19jun09 twilight visibility

math teachers

     Sometimes I puzzle over how my sons are not as good at math as I was. Now and then I suppose the problem was my ex, who wasn't very bright. (Yes, in retrospect I wish I had held out for a woman who was either bright or good-looking—or good natured for that matter; I sold myself very cheaply.) It's tempting to pat myself on the back and tell myself I was a prodigy, but I know teachers make a difference.

     I think I was lucky to be gifted with good math teachers. They were available to teach math for the same reason I had rotten options after high school: there wasn't a lot else to do in Iowa back then. Today they'd all be working in high tech. For two years in high school I had Mr. Carroll, who was a very smart man—in fact, a math geek. He knew exactly what he was about at all times, and he studied you carefully as he spoke, to see how closely you were following his current line of explanation. He was as good as me at math.

     From what my sons report, none of their math teachers are any good. The best of them are droning robots, who parrot without concern for ideas. The worst don't even explain subject matter. My younger son is in advanced math (he placed first among several schools on a test last year) and his teacher sounds like my 7th grade math teacher. What was wrong with her?

     My 7th grade teacher gave the entire class an identical math test at the start of the year, and again at the end. All of our scores fell by the time the test was repeated at year's end. She harangued us for an hour, furious that we would make her look bad. Finally she looked near head-in-hands weeping at her desk.

     But after my 7th grade year, all my math teachers were men—very smart men, typically, who today you'd never catch in a classroom. In 8th grade we actually had a team of male teachers who taught math like it was a show choreagraphed to entertain. In my freshman high school year I had Mr. Rash for algebra, who was young, dynamic, and funny like Robin Williams, down to incredibly furry forearms. (He predicted I'd become a nuclear physicist; it was the only thing he felt was a good use of math.)

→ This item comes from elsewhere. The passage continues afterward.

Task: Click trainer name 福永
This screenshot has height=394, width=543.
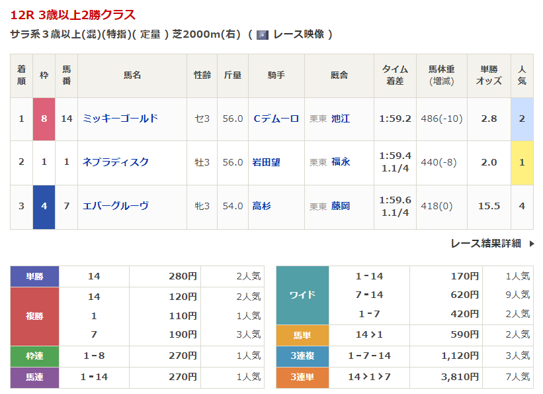Action: pyautogui.click(x=341, y=162)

     What? Did I imply men might be better at teaching math? It wouldn't be politically correct to say that, now would it. What I really mean to say is this: math should be taught by folks who rank in the top several percent of their class in math talent. (If this is men now, that's not my fault.) But I suspect it's untrue today.

     This last year I helped my younger son with math homework every week for a few months, and I often expained how things worked, when his teacher had said nothing at all. She didn't cover examples in class; how can kids learn math from nothing but a book?

grandfather

     I guess my talent in math comes from my mother's father. It's funny, but as I get older, I can look back and read adults now in hindsight who, as a child, I watched without seeing anything but an adult. My maternal grandfather was an interesting guy, and his sons where joke-cracking live wires.

     His nickname was Woody. Everyone made a point of noticing how I took after him. At the time I thought this meant I looked like him, which I did. But maybe it was more than that, since by grade school my parents expected me to solve puzzles easily.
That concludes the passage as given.